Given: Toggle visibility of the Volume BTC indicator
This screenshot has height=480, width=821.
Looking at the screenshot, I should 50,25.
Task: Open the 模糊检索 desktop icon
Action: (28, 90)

****************************************

What is being asked -
Each record above must be restated in full, word for word.

Output below -
Given: Toggle visibility of the Volume BTC indicator
This screenshot has height=480, width=821.
Looking at the screenshot, I should 50,25.
Task: Open the 模糊检索 desktop icon
Action: (28, 90)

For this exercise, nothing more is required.